Waikōloa Beach Marriott attempts to beat Guinness World record for longest lei
February 11, 2023, 4:00 AM HST
At Friday’s lei making class in the foyer of the Waikōloa Beach Marriott Resort and Spa, Bryson “Lanakila” Diprete added more ti leaves to the nearly 11,000-foot lei coiled around a water hose reel.
Only 15,400 feet or so to go. Diprete is leading the Big Island’s attempt to break the Guinness World Record for longest fresh flower lei.
Chennai, India, of all places, currently holds the record. That lei, measuring 3.11 miles long, was completed on Jan. 2, 2012. It was made by 120 volunteers and consisted of 80,000 carnations of various colors. Diprete hopes to break that world record by twisting a 5-mile-long ti leaf lei by May Day on May 1.
“I thought it was bizarre that the record for the longest lei wasn’t here in Hawai‘i,” said Diprete, who is the resort’s guest activity coordinator. “I wanted to do 5 miles because I don’t want the record to be taken over right away.”

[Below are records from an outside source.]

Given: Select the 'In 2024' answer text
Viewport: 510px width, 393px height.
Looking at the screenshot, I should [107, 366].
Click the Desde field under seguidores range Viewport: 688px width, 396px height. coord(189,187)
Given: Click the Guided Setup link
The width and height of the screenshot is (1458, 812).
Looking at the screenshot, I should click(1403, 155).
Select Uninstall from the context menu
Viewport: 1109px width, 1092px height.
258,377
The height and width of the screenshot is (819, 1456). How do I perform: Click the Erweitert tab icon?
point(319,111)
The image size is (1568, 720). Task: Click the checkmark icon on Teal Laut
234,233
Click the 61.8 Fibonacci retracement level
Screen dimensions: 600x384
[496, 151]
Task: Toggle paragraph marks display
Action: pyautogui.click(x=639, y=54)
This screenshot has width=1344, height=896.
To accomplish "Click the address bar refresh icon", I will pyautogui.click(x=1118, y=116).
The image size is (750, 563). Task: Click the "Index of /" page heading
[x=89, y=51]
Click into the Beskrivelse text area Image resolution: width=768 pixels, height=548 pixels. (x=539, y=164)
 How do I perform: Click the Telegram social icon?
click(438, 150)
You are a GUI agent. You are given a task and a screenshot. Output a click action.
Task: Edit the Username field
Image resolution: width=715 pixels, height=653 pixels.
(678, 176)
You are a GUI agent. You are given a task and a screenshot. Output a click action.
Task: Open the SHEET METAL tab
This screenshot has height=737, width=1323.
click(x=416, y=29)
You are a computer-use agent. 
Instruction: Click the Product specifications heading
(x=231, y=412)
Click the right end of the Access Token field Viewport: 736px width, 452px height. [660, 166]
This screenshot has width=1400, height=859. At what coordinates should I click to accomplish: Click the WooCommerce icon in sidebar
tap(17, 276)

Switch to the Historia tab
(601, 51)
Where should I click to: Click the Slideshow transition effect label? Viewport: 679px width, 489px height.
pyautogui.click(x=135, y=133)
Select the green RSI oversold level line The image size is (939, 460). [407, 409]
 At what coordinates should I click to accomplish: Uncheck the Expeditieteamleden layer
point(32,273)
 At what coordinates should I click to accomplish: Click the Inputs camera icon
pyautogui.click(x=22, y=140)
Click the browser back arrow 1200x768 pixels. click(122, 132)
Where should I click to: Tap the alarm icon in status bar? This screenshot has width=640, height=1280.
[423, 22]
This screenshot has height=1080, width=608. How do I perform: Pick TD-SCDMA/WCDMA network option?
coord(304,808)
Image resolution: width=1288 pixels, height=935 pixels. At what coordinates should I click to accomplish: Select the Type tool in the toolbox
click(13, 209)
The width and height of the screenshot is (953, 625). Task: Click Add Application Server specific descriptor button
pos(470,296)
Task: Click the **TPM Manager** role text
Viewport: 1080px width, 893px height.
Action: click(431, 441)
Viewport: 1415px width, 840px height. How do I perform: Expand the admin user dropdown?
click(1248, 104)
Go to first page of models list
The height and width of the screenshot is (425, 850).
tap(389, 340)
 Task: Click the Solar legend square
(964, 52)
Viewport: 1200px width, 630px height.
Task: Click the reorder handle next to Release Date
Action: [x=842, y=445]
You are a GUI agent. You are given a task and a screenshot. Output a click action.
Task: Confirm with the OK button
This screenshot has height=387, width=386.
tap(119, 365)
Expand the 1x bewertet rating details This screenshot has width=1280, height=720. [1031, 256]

Diprete started making the ti leaf lei in November, with the help of local residents and visitors. Each leaf adds about 12 inches to the lei, which is preserved by being kept in a freezer. The green ti leaf can last up to a year in frigid temperatures.
With ice clinging to the twisted leaves, Diprete said people have asked if it is mold.
The reel is brought out daily to be worked on.
The lei is made in the one of the oldest ways: Hilo braid style, with two leaves twisted together. As leaves come to their end, another is woven into the twist to lengthen the lei until it reaches the lei maker’s desired length. Diprete said the ti leaf lei is the traditional lei before the flower lei. The ti leaf plant comes in various colors of red and green and is plentiful around the island.
“It’s one of the biggest connections to the culture we have,” Diprete said of lei making. “It does take practice.”
As the resort attempts to beat India’s record, they have been holding lei making classes every day at 10 a.m. in the resort’s foyer, garnering anywhere from one to 17 guests. After learning how to twist ti leaves together, guests have the opportunity to contribute to the spool.
Diprete said he wanted to attempt the making the longest lei last year around May Day but his application to Guinness World Records to challenge India’s record was not approved in time.
The lei making class is already an established part of the resort’s cultural program that educates guests on a variety of Hawaiian practices. They also teach hula and bracelet weaving with leaves from the Hala tree, which is indigenous to the Hawaiian Islands.
Diprete said his main goal for the lei making classes is to teach guests something about the Hawaiian culture: “It comes down to them understanding our history.”
The ti leaf is considered a canoe plant brought over by the Tahitians in their migration to the Hawaiian Islands. Its use is varied and is considered sacred.
Ti leaf is used to wrap food, in various ceremonies and blessings, for healing, safety and protection.
Pua Ka‘ahanui was teaching two guests how to make a ti leaf lei Friday morning. She said the attempt to break the world record not only is educating the guests, but also is bringing local lei makers together.
“For the Guinness World Record, it’s sharing our culture to the world,” Ka‘ahanui said.
The final push to complete the lei will be at the 2nd Annual Lei Festival, which takes place on April 30, set up between Kings Shoppes, Queen’s Marketplace and the Waikōloa Marriott. Dieprete said he wanted the lei to be an activity that tied the three venues together — and bring guests and local lei makers together.
The official measuring of the lei will take place on Lei Day, May 1. Diprete said they haven’t figured out where the lei will be put on display, but they want it to be in a place where people can take pictures with it.